“Common Place”

for:

SPYDER & Slut Strand Society

SPECIALTY OUTDOOR APPAREL

2024-2025 | NORTH AMERICA & EUROPE

Screenshot 2026-02-23 at 14.39.43.png

Value Summary:

Identity, creative, and retail activation built to earn credibility with a community you can't buy your way into.

The problem

A heritage performance brand wanted to connect with a younger, female audience that wasn't waiting around for it.

Spyder had the product and the distribution, but what it lacked was a credible entry point into the communities reshaping ski culture from the inside; younger women, specifically. A group discussed in boardrooms but never spoken to with any real precision or honesty.

Slut Strand Society, founded by designer and artist Elsa Grace, had built exactly that audience. SSS started as a reclamation project. The name refers to the strands of hair women pull from under helmets and beanies on the mountain, a term that twenty five years ago was derogatory and today Elsa has turned into a symbol of pride, femininity, and creative defiance in the outdoor space. The community is fiercely loyal, culturally sharp, and allergic to anything that feels manufactured.

The challenge was trust. A major brand partnering with a community creator is high risk for both sides. Spyder needed the credibility to feel earned, not borrowed. Elsa needed a partnership that would strengthen her brand, not dilute it. And the product had to sell.

Group of skiers in ski gear standing against a plain background with text overlay that reads 'For Skiers Since 1978' and the Spyder logo.

The decision

Both brands chose to weight the collaboration toward SSS's identity rather than Spyder's.

Rather than absorbing SSS into Spyder's existing voice, the partnership was built around Elsa's creative vision and her community's values. Spyder provided technical capability and distribution while SSS provided the culture.
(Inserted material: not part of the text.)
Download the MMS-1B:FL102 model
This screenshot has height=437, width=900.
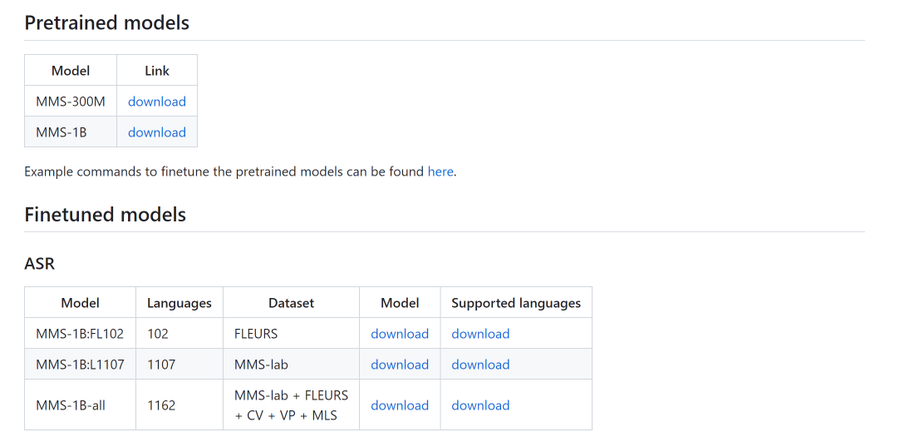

The lines were drawn early: Spyder could flex, SSS could not. Community, femininity, pride, and creative independence were non negotiable.

The bet was that depth would outperform reach, and that a small, fiercely connected audience would drive more meaningful results than a broad campaign aimed at a demographic label.

The Work

CSR Lab led identity, creative direction, digital content, retail activation, and social across the partnership.

The work began with the SSS brand identity, including the logo: three S's in sequence with the center letter reflected, creating a repeated heart shape in the negative space.

From there, the creative system was built on a deliberate contrast. Photography leaned analog: gritty, motion blur, film grain studio work that showed the product without hiding the process. The studio was visible and the energy was visible, with nothing polished past the point of recognition. Graphic applications went the other direction, using utilitarian micrographics that stated plainly what the product was, who made it, and where it was designed. The result was technical precision alongside warmth and texture. The indie, retro, handmade feeling is native to Elsa's audience, and we played to it strongly while letting Spyder's technicality live in the details rather than the tone.

Talent and crew were drawn from Elsa's world, which meant the people in the graphics were the people in the community. They saw themselves in the work, and that created the kind of shareability you can't manufacture.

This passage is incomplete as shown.